• West Africa Rising is a weekly look at business, investment, and development trends.
Heard this one before?
A developing country is blessed with natural resources worth billions of dollars on the global market, but the revenues are lost to corruption, conflict, or simple mismanagement. Meanwhile, the bulk of the country’s citizens can’t seem to scratch their way out of poverty.
Nigeria, Africa’s biggest oil exporter and third-largest economy, is often seen as the poster child for the phenomenon. But now, the country is trying to change.
On Dec. 1 last year, Nigeria’s cabinet approved the creation of a sovereign wealth fund that would invest any excess revenues generated from the sale of the country’s oil, which it exports at a rate of roughly two million barrels per day.
The revenues from those investments would be funneled in three directions. The biggest chunk of money would be used to build Nigeria’s physical infrastructure. A second and smaller portion would fund an economic stabilization program, while a third would be set aside “for future generations.”
The proposal for the fund is now before the Nigerian Parliament. A vote is expected before the country’s presidential election, which is set for April 9.
Haven't we seen something similar before?
This isn’t the first time that the country has made such an effort.

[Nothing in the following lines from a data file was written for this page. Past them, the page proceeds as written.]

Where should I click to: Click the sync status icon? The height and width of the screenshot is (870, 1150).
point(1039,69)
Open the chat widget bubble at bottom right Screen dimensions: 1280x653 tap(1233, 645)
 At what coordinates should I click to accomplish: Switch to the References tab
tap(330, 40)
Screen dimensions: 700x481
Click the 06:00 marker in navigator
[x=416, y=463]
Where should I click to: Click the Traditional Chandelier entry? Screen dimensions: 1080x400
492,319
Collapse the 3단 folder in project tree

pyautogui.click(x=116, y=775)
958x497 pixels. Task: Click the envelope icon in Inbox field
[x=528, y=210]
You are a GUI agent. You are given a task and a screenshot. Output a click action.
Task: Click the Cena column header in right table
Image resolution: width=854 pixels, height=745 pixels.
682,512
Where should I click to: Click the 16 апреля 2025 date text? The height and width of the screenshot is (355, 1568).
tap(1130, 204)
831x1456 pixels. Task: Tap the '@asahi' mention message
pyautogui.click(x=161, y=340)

In 2003, under pressure from the International Monetary Fund, Nigeria set up the Excess Crude Oil Account, or ECA, to serve a similar purpose.
But the regulations governing the ECA are lax, and officials at various levels of government have dipped into it frequently. The fund has hemorrhaged $20 billion since it hit its peak in 2006; it now stands at less than $1 billion.
“The present arrangement [the ECA] is just an administrative arrangement, it has no legal basis,” Nigerian finance minister Olusegun Aganga told reporters in September, according to Reuters. “What we have to begin now is to give it a legal basis so the excess crude account will be replaced by a legal arrangement … in line with international best practice."
Proponents hope that the new fund will attract investors and, in time, help lift Nigerians’ standard of living.
By many counts, it has a long way to go on that front.
With a gross domestic product (GDP) of roughly $175 billion, Nigeria has an economy bigger than those of New Zealand and Chile, both members of the rich-countries-only Organisation of Economic Co-operation and Development.
But on the United Nation’s Human Development Index, a measurement of the general well-being of a country’s citizens, Nigeria falls in the bottom 20 percent, coming in at 142nd out of 169. A Nigerian child born today can expect to live just 47 years.
If Nigeria’s new fund succeeds in delivering tangible infrastructure improvements and other development outcomes from its oil profits, the country could become a role model for other poverty-stricken but resource-rich countries in West Africa.
Ghana just began pumping oil in December, and significant reserves have recently been found off the coasts of Liberia and Sierra Leone. No doubt those countries will look to their larger neighbor to the east, the region’s economic heavyweight, in deciding how to manage their own oil revenues.